Consistent with Howard Gardner’s notion of schooling for multiple intelligences, the Reggio Emilia approach calls for the integration of the graphic arts as tools for cognitive, linguistic, and social development. Presentation of concepts and hypotheses in multiple forms of representation — print, art, construction, drama, music, puppetry, and shadow play — are viewed as essential to children’s understanding of experience. Children have 100 languages, multiple symbolic languages.
Collaborative group work, both large and small, is considered valuable and necessary to advance cognitive development. Children are encouraged to dialogue, critique, compare, negotiate, hypothesize, and problem solve through group work. Within the Reggio Emilia approach multiple perspectives promote both a sense of group membership and the uniqueness of self. There high emphasis on the collaboration among home-school-community to support the learning of the child.
Teachers as Researchers:
The teacher’s role within the Reggio Emilia approach is complex. Working as co-teachers, the role of the teacher is first and foremost to be that of a learner alongside the children. The teacher is a teacher-researcher, a resource and guide as she/he lends expertise to children (Edwards, 1993). Within such a teacher-researcher role, educators carefully listen, observe, and document children’s work and the growth of community in their classroom and are to provoke, co-construct, and stimulate thinking, and children’s collaboration with peers. Teachers are committed to reflection about their own teaching and learning.
Similar to the portfolio approach, documentation of children’s work in progress is viewed as an important tool in the learning process for children, teachers, and parents. Pictures of children engaged in experiences, their words as they discuss what they are doing, feeling and thinking, and the children’s interpretation of experience through the visual media are displayed as a graphic presentation of the dynamics of learning.
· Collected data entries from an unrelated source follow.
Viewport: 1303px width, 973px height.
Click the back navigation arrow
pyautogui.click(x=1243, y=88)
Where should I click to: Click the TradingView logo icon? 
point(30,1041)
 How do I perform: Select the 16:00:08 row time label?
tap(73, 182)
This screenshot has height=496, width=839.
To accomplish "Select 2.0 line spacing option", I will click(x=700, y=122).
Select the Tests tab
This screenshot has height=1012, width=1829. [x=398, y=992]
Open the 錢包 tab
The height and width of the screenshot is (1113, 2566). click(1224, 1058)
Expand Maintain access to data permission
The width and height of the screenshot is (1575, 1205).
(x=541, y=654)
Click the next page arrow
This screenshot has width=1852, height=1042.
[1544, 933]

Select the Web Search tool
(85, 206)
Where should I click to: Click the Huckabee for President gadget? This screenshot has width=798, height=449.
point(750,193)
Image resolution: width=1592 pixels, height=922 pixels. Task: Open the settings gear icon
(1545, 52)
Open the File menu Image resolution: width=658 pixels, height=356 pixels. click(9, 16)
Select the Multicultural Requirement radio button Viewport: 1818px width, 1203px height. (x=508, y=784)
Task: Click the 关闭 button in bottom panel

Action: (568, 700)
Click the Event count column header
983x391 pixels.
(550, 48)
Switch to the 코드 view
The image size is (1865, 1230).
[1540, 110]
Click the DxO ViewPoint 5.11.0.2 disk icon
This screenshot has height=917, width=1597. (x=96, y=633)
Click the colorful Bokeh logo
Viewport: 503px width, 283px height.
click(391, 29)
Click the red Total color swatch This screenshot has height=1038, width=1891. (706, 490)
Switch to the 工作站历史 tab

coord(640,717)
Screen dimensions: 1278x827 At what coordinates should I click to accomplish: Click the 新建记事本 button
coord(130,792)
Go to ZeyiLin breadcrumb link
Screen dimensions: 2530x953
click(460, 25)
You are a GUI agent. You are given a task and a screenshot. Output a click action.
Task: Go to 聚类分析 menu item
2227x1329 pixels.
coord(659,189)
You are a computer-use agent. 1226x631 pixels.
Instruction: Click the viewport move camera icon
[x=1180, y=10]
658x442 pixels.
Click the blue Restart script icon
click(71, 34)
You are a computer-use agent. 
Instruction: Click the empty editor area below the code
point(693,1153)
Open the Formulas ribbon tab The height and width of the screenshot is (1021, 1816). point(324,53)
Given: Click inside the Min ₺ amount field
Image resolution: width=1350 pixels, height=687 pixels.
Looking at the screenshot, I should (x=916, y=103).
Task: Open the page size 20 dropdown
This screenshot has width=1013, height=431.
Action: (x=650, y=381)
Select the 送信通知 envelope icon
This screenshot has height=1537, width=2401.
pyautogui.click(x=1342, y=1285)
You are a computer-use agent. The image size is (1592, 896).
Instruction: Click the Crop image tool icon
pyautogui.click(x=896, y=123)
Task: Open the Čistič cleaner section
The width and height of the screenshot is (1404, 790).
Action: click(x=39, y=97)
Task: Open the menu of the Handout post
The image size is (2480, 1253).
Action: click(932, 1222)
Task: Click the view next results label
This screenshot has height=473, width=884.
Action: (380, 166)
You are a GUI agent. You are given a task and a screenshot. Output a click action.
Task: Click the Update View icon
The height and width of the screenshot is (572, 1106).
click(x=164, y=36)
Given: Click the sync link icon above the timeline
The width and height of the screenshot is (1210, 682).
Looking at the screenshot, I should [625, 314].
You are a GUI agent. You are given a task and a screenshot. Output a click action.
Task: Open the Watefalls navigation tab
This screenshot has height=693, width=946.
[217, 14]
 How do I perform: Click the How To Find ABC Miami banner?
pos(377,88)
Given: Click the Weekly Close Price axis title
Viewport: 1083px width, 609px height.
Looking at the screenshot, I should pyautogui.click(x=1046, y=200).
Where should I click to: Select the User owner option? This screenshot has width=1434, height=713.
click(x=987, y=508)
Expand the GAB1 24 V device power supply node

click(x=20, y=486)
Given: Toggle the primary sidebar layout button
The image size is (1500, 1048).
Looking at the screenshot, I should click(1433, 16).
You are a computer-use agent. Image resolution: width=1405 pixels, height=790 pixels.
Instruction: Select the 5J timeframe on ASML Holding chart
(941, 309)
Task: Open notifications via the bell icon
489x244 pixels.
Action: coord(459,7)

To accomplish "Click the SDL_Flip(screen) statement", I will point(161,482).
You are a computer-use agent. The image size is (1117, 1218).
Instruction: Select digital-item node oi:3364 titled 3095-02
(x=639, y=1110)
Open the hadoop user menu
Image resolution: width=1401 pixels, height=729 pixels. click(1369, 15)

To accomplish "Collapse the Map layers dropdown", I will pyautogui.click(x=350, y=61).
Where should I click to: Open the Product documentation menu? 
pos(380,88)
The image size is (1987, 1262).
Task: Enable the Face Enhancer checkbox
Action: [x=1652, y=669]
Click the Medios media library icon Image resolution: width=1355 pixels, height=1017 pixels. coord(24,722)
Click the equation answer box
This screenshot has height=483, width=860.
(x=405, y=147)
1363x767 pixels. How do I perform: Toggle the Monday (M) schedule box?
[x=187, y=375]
Documentation is used as assessment and advocacy.
Within the Reggio Emilia schools, great attention is given to the look and feel of the classroom. Environment is considered the “third teacher.” Teachers carefully organize space for small and large group projects and small intimate spaces for one, two or three children. Documentation of children’s work, plants, and collections that children have made from former outings are displayed both at the children’s and adult eye level.
Philosophy – Bev Boss
“Our flexibility and willingness to follow a child’s lead will allow remarkable things to happen, if we let them.” — Bev Boss
Bev Boss is a preschool educator at the Roseville Community Preschool in California. Her influence on experiential, child-led learning, respect for the child, and conflict resolution are deeply felt within the BAPP classrooms.
“The most important thing to remember about discipline for young children is that it needs to be kind, tender, and humane.”
“It is a disservice to our children to eliminate opportunities to become negotiators. You cannot live life without conflict… Young children, in spite of their egocentric nature, can move from a ‘stand off’ to an ‘inclusive’ stance. Our task is to encourage the inclusive stance.”
“The primal need to play, repeating actions each and every day, is the gist of childhood.”
“Regardless of our age when we encounter new experiences in life, if we have the capacity to play then we learn and grow.”
“Children today must be provided with the opportunity… to use paper, paint, string, glue, glitter, tape, ribbon, and whatever else they can use, to further their understanding of the world. Our responsibility is to provide an extensive variety of tools and materials so that children can experiment and become comfortable with expressing themselves.”